Let us do more to protect our children against cyberbullying

Children who have undergone cyberbullying often experience heightened levels of stress, anxiety, and depression. [iStockphoto]

The internet serves as an invaluable tool for children globally by fostering diverse learning experiences. Yet, over time, we are seeing the dark underbelly of the digital age emerging: cyberbullying.

Over the festive season, we witnessed children getting trolled over their associations, preferences, and affiliations as indirect victims of their parents’ online activities. Equally, as children reported to schools, different media houses covered content across social platforms with children’s real faces and identities. A glance into the comments in these posts show how our children are facing the insidious consequence of unregulated speech across social platforms.

Cyberbullying is the use of technology to harass, threaten, embarrass, or selectively target another person using demeaning images, videos, text, tweets, and posts. According to the Disrupting Harm in Kenya 2021 report, 21 per cent of children using the internet reported having been exposed to sexual comments that made them feel uncomfortable, including jokes, stories, or comments about their bodies and physical appearance.

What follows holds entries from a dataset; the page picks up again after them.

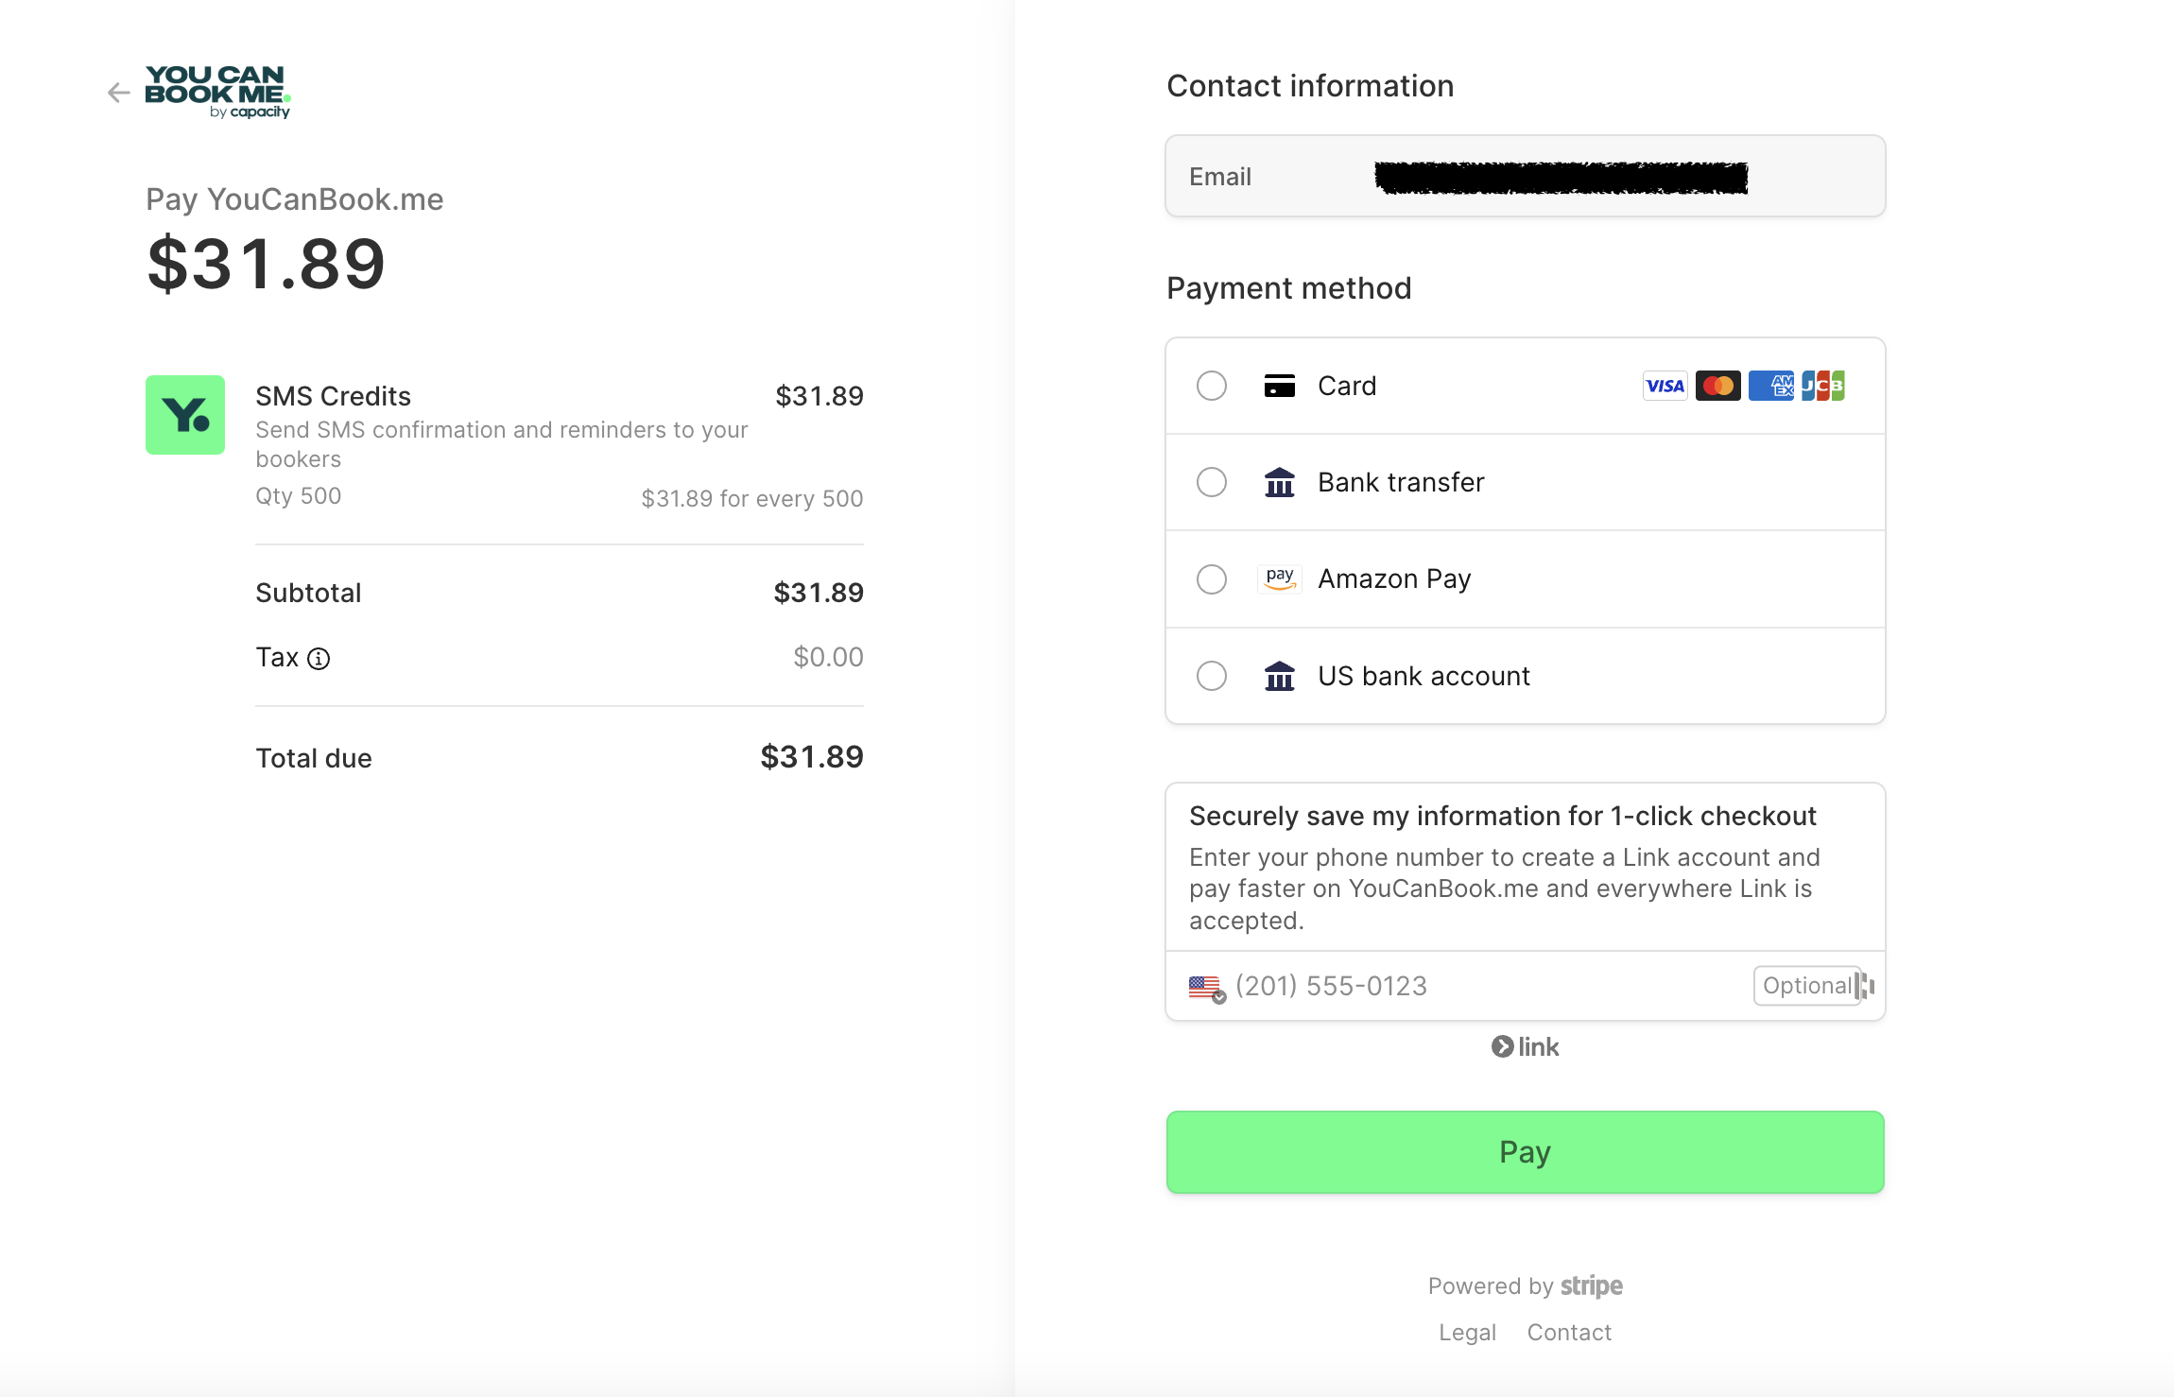The image size is (2174, 1397).
Task: Click the green Pay button
Action: click(x=1525, y=1152)
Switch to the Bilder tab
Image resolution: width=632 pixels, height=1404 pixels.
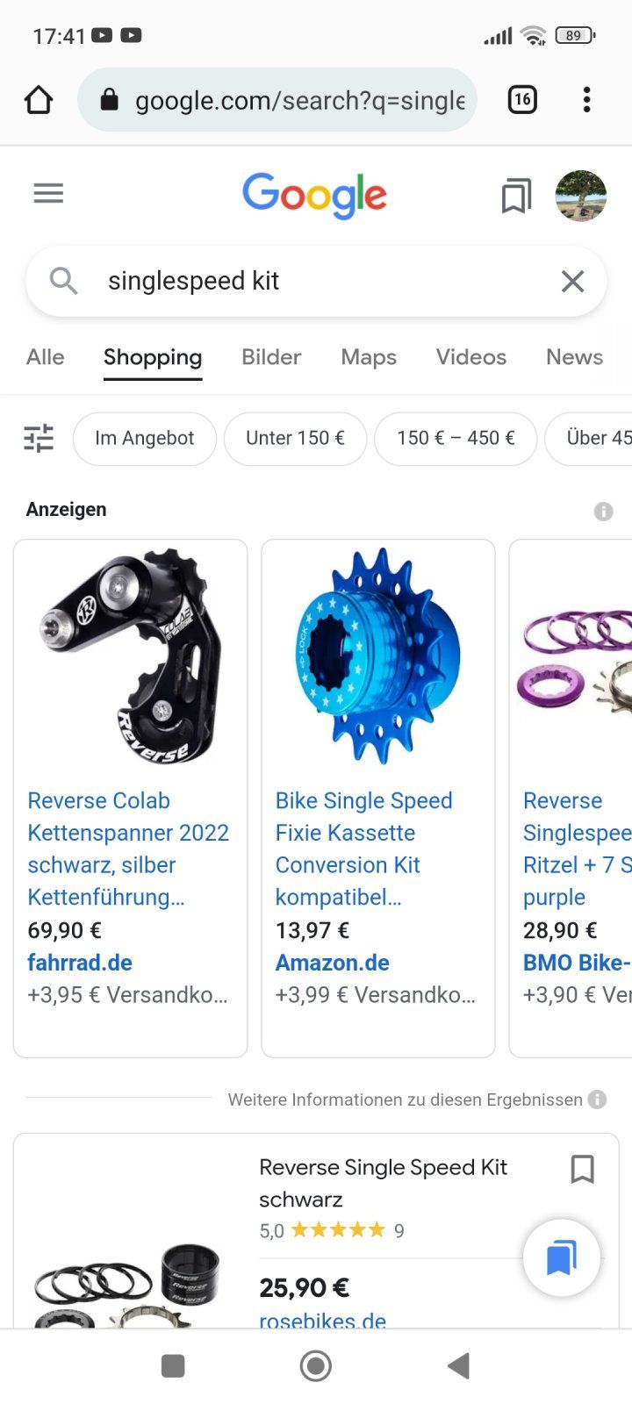(x=271, y=357)
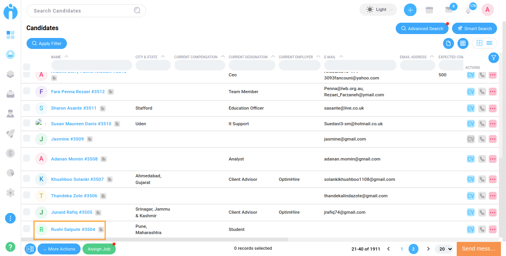The image size is (506, 256).
Task: Sort by the Current Designation column header
Action: (248, 57)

Among the 212 children surveyed who had experienced cyber harassment, most noted that they had experienced it more compared to in-person bullying. Older children between the ages of 16-17 said the meanest comments came from strangers, family members and people closely known to them.  

Children who have undergone cyberbullying often experience heightened levels of stress, anxiety, and depression. The nature of online harassment takes a toll on every aspect of a child’s life by creating room for them to question their self-worth and in extreme cases, it has even led to tragic outcomes such as self-harm and suicide.

A UNODC 2020 survey described Kenyans as the worst bullies on Twitter globally, this trend was so shocking that former President Uhuru Kenyatta shut down his Facebook and Twitter accounts. Kenyans on Twitter rally each other towards a common ‘enemy’ and troll or shame them. Unlike adults who may choose to reiterate and stand up for themselves, children cannot. Most bullies hide their identities behind pseudo-accounts that are not easily traceable, making it hard for relevant authorities to trace them. The effects of abuse on children’s mental health cannot be overstated.

We acknowledge that many social media platforms have taken the initiative to introduce blocking options for account users who may use the same mail address for multiple accounts but were previously flagged for different wrongdoings. More can be done to bring social media perpetrators to account.

Tackling all forms of online child sexual exploitation and abuse cases including cyberbullying requires a comprehensive and multisectoral approach. The government has led in legislation through The Children Act 2022 by recognising cyber harassment and cyberbullying as crimes that would have offenders imprisoned and fined. It is important that the Directorate of Children Services responds to threats posed by different technological advancements.

Collaboration between the government and ChildFund’s SAFE CLICS project funded by The Safe Online Fund has seen an increase in digital literacy skills among 5,600 parents and caregivers across Nairobi, Kiambu, Kilifi, and Mombasa. Through targeted sensitisation campaigns, parents are now able to recognise if their children are facing any form of online abuse including cyberbullying, and effectively respond by alerting the national child helpline.

Additionally, 60 schools have been sensitised on digital empathy, responsible online behaviour, and the impact of cyberbullying. By cultivating a culture of respect and understanding, children can navigate the digital landscape with resilience and compassion.

While there are measures in place to combat the rising cases of cyberbullying, more work needs to be done by different industry players. Technology companies must have child protection measures while designing social media platforms. Reinforcing advanced content moderation tools, artificial intelligence, and machine learning algorithms that will detect and remove inappropriate child-targeted abuse and exploitation content in real time will ensure the internet remains a safe platform for everyone.